WHAT IS NEEDED: Reproduce all of the rows below unchanged, from the first to the last.

#### DATA SECTION ####

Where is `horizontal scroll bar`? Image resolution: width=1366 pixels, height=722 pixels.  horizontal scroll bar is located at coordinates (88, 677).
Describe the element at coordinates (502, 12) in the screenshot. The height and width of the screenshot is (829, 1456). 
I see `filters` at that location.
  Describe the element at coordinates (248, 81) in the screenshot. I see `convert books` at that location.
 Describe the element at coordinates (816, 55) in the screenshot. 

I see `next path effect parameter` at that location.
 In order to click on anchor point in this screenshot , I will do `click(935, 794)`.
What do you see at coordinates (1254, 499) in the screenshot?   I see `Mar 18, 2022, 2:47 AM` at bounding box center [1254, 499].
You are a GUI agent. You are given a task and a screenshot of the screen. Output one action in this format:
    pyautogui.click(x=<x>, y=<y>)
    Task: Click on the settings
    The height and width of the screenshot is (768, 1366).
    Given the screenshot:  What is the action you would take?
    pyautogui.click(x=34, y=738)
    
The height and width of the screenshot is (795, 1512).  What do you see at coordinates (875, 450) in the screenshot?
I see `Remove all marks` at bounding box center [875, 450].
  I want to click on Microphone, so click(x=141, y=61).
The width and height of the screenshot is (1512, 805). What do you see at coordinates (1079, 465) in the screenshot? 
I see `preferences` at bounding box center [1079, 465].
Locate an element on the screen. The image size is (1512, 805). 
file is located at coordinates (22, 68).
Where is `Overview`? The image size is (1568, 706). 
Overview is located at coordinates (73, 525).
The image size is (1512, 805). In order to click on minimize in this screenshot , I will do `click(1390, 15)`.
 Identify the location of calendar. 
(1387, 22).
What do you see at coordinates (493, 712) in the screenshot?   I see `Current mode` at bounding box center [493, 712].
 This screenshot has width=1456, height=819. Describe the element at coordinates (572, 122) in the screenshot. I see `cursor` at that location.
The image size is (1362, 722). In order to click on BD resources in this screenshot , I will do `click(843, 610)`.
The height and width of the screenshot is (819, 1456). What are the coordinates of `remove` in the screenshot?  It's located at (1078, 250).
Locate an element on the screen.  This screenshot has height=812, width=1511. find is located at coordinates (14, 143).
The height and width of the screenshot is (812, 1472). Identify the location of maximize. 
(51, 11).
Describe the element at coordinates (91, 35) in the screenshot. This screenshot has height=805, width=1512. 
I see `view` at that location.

####

RESULT OF THIS TASK:
Where is `horizontal scroll bar`? Image resolution: width=1366 pixels, height=722 pixels.  horizontal scroll bar is located at coordinates (88, 677).
Describe the element at coordinates (502, 12) in the screenshot. The height and width of the screenshot is (829, 1456). 
I see `filters` at that location.
  Describe the element at coordinates (248, 81) in the screenshot. I see `convert books` at that location.
 Describe the element at coordinates (816, 55) in the screenshot. 

I see `next path effect parameter` at that location.
 In order to click on anchor point in this screenshot , I will do `click(935, 794)`.
What do you see at coordinates (1254, 499) in the screenshot?   I see `Mar 18, 2022, 2:47 AM` at bounding box center [1254, 499].
You are a GUI agent. You are given a task and a screenshot of the screen. Output one action in this format:
    pyautogui.click(x=<x>, y=<y>)
    Task: Click on the settings
    The height and width of the screenshot is (768, 1366).
    Given the screenshot:  What is the action you would take?
    pyautogui.click(x=34, y=738)
    
The height and width of the screenshot is (795, 1512).  What do you see at coordinates (875, 450) in the screenshot?
I see `Remove all marks` at bounding box center [875, 450].
  I want to click on Microphone, so click(x=141, y=61).
The width and height of the screenshot is (1512, 805). What do you see at coordinates (1079, 465) in the screenshot? 
I see `preferences` at bounding box center [1079, 465].
Locate an element on the screen. The image size is (1512, 805). 
file is located at coordinates (22, 68).
Where is `Overview`? The image size is (1568, 706). 
Overview is located at coordinates (73, 525).
The image size is (1512, 805). In order to click on minimize in this screenshot , I will do `click(1390, 15)`.
 Identify the location of calendar. 
(1387, 22).
What do you see at coordinates (493, 712) in the screenshot?   I see `Current mode` at bounding box center [493, 712].
 This screenshot has width=1456, height=819. Describe the element at coordinates (572, 122) in the screenshot. I see `cursor` at that location.
The image size is (1362, 722). In order to click on BD resources in this screenshot , I will do `click(843, 610)`.
The height and width of the screenshot is (819, 1456). What are the coordinates of `remove` in the screenshot?  It's located at (1078, 250).
Locate an element on the screen.  This screenshot has height=812, width=1511. find is located at coordinates (14, 143).
The height and width of the screenshot is (812, 1472). Identify the location of maximize. 
(51, 11).
Describe the element at coordinates (91, 35) in the screenshot. This screenshot has height=805, width=1512. 
I see `view` at that location.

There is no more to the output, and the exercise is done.